I keep seeing this and I’m sorry, it’s just silly. My 12-person startup gets a $10M series A and my first priority should be to find 40 banks to put it in? CDs don’t work — my job is to spend that money in the next 18-24 months, not save it.
Edit: And the people saying the “CFO” should have done better…at that point, one person is probably still founder, CTO, CHRO, CFO, snack buyer, and janitor combined (been there).
> My 12-person startup gets a $10M series A and my first priority should be to find 40 banks to put it in? CDs don’t work — my job is to spend that money in the next 18-24 months, not save it.
You just ask your bank to place the money using IntraFi. You can get a little more interest by locking up some of the money on a 9-12mo ladder, which makes sense if you have 18 mos of runway.
If you have an unanticipated expense or opportunity and need to spend some early, it's a small penalty to get the money out-- usually 6 months of interest, so as long as the probability of having to spend a bunch more is low you're ahead.
Venture capitalists provide banking advice to the companies they fund, and this isn't on the list of things most mention. Now we're reminded why it's a best practice.
I think it's hubris to think that you can have tens of millions of dollars and can ignore vital things with it (account security, systemic risk from counterparties, etc).
> My 12-person startup gets a $10M series A and my first priority should be to find 40 banks to put it in?
Your first priority should be to assure the safety of wherever you put it. Whether that is diversification to the point where all the funds are insured or inquiry into the finances of the institution where you plan on putting all the eggs, or a mixture of lesser diversification and diligence, it should be done.
> my job is to spend that money in the next 18-24 months, not save it.
Well, your first job is to make sure that money is still there when you need to spend it, otherwise, you aren’t going to be spending it.
Remove the single point of failure in having one bank. Put the money not needed for day-to-day operations into short-term liquid government-based financial instruments like t-bills.
If you still think the risk is too high, pay the premium for CDARs or insurance.
It is not about removing all risks. It is about making it acceptable. If your primary bank fails, you can manage it like any other strategic business risk.
The risk of a top 20 bank failure is small compared to the myriad other existential risks being managed by a new startup.

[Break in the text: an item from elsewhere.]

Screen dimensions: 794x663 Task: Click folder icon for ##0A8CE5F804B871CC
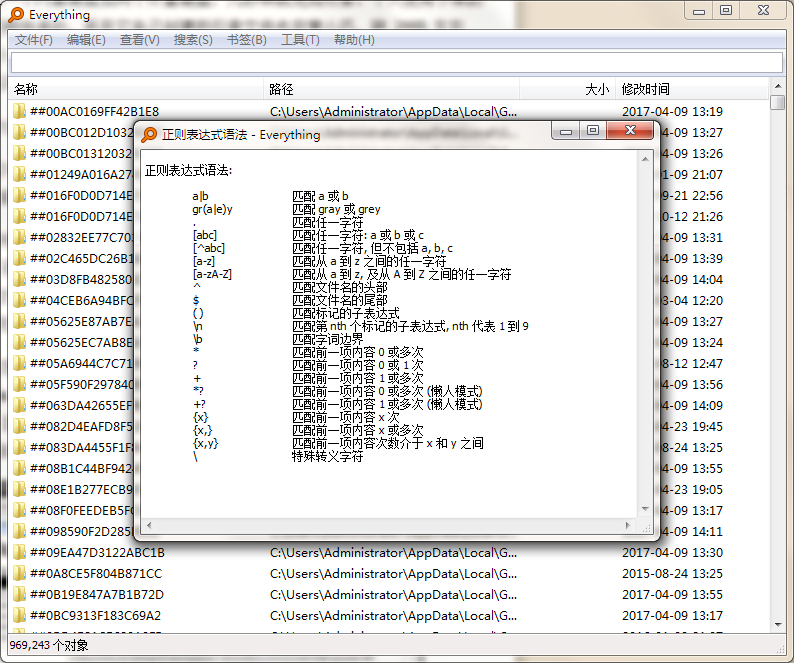(x=19, y=573)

We still don’t know if this new failure will even result in depositor losses (though for some reason HN is full of people who seem to want them). I looked at the FDIC database and it seems depositor losses are quite rare.
It would be great if VCs would provide simple cash management services to their fledgling investments, though.

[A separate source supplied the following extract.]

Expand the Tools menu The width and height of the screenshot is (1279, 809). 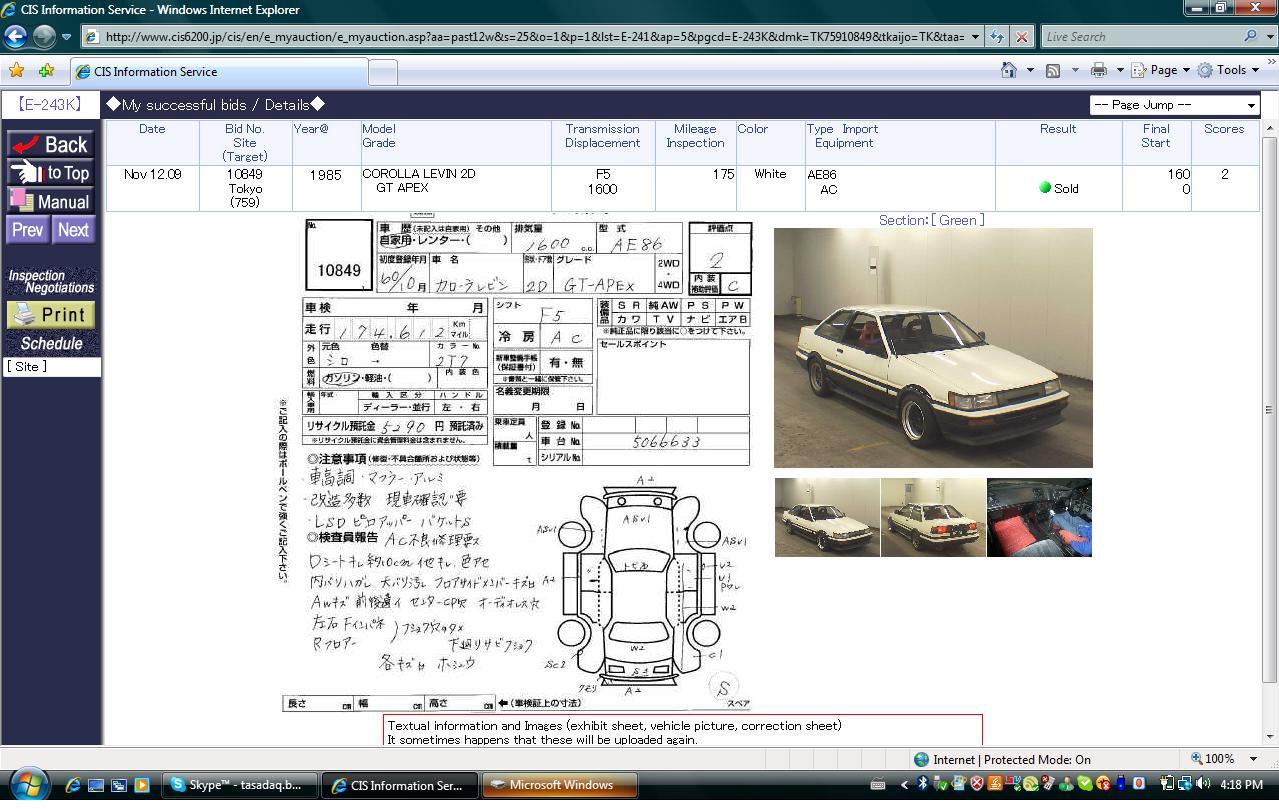(1229, 70)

Exactly, I do not want anyone to lose money, but the government should not step in and cover the haircut that may or may not happen. The insured limits are plastered all over the account when you open them. If you find them unacceptable, then solve the risk they impose.

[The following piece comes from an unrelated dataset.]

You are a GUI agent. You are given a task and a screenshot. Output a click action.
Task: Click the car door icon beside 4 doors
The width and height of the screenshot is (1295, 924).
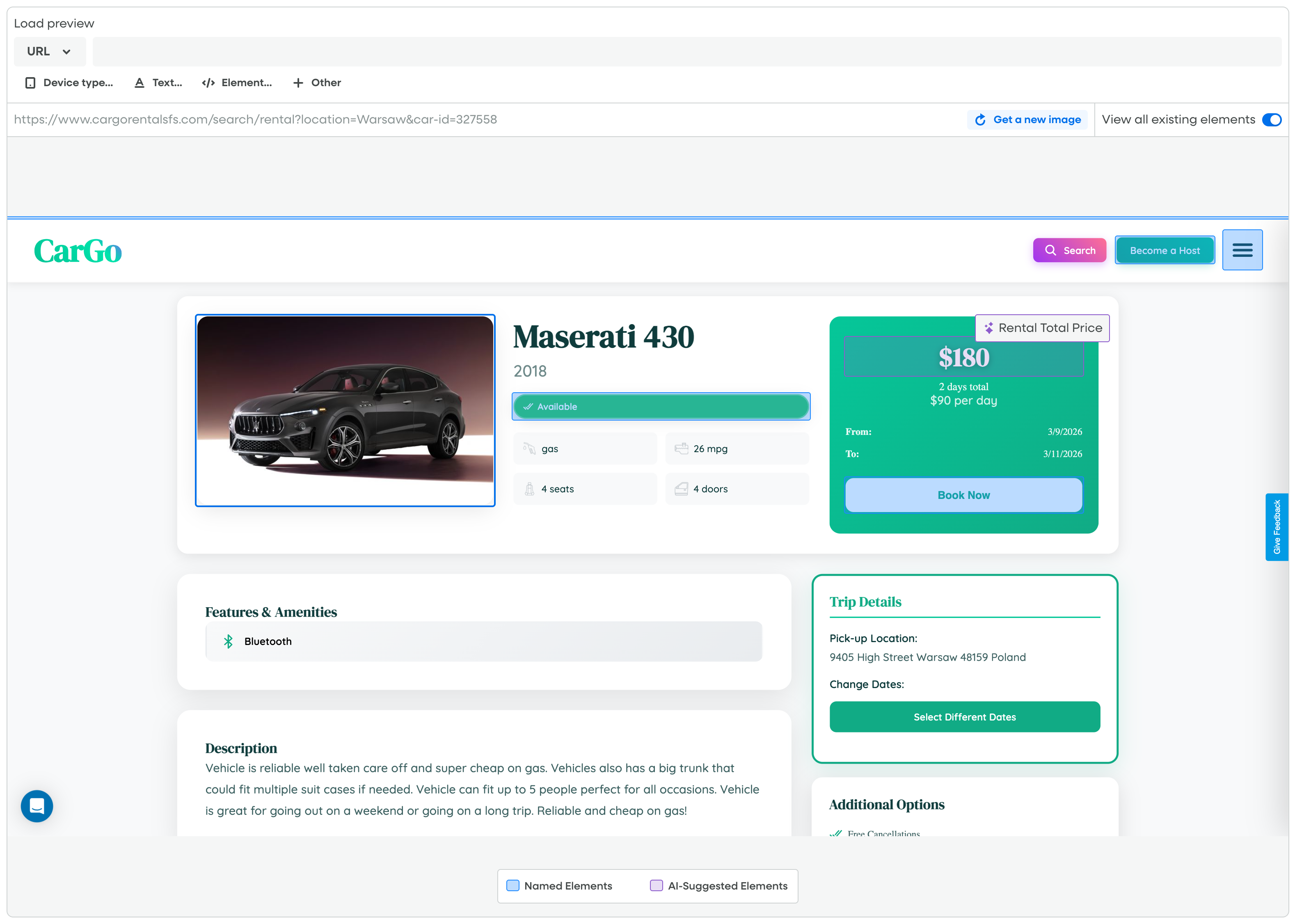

Thus, an easy prudent solution is to have a second bank, likely a "too big to fail bank", with emergency funds to cover the day-to-day until you can roll over to money locked into time-based investments or the system has worked its course on the first bank.
In my personal finances, I have done that in housing deals going above the insured limit by immediately moving money into government-based financial instruments. Then as appropriate, I transferred that to my preferred investments and risk profile. If I, as a layman doing a once-in-a-decade housing deal, can manage it, then a startup can.
> It would be great if VCs would provide simple cash management services to their fledgling investments, though.
It was dirt simple to just use IntraFi. You just say you want it, and sign the form. If you want a little more interest income, you do some cash flow planning and check the box for laddering.
You do have to know it exists, though. Remember the CFO at this hypothetical startup is probably really good at Python, not treasury management. And later on if you need something like a revolving AR credit line, you can’t use your IntraFi balance to collateraize that.
OK, but one of the whole points of why you take venture money is to leverage experience and best practices. Our VCs introduced our bankers and suggested things we should do.
"Find 40 banks" Sadly, that's your job now. Alternatively, I could imagine more VCs from now on will stop giving out the whole round in one wire. They'll start wiring money only in small traunches. You'll legally have claim to the whole $10M, but will be moving to a "just in time" system so you can make payroll. Or we could raise FDIC limit, but politically, that sounds untenable right now.
Edit: And the people saying the “CFO” should have done better…at that point, one person is probably still founder, CTO, CHRO, CFO, snack buyer, and janitor combined (been there).